Vision Language Models (VLMs) leverage Large Language Models’ strength to comprehend visual data, demonstrating capability in visual question answering and optical character recognition. A study by Tsinghua University and Zhipu AI introduces Chain of Manipulations (CoM) to enable VLMs for visual reasoning, leading to competitive performance on various benchmarks and highlighting potential for accelerated VLM…
DeepSeekMath, developed by DeepSeek-AI, Tsinghua University, and Peking University, revolutionizes mathematical reasoning using large language models. With a dataset of over 120 billion tokens of math-related content and innovative training using Group Relative Policy Optimization, it achieves a top-1 accuracy of 51.7% on the MATH benchmark, setting a new standard for AI-driven mathematics.
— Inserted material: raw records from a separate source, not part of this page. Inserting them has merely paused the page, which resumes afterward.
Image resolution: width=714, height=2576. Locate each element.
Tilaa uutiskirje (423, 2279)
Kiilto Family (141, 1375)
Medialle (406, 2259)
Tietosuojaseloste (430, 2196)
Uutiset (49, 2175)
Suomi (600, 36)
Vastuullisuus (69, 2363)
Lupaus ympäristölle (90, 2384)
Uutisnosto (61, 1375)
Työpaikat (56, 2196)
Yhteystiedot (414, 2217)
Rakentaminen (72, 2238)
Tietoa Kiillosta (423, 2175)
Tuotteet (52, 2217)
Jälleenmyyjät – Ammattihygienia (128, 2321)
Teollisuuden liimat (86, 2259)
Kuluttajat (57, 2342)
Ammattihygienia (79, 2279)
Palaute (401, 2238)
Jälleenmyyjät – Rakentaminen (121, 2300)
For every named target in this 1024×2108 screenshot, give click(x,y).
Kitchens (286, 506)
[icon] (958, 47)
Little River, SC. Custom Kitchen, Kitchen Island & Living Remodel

State-space models (SSMs) are being explored as an alternative to Transformer networks in AI research. SSMs aim to address computational inefficiencies in Transformer networks and have led to the proposal of MambaFormer, a hybrid model combining SSMs and Transformer attention blocks. MambaFormer demonstrates superior in-context learning capabilities, offering new potential for AI advancement.
Large Language Models, like GPT-3, have revolutionized Natural Language Processing by scaling to billions of parameters and incorporating extensive datasets. Researchers have also introduced Speech Language Models directly trained on speech, leading to the development of SPIRIT-LM. This multimodal language model seamlessly integrates text and speech, demonstrating potential impacts on various applications.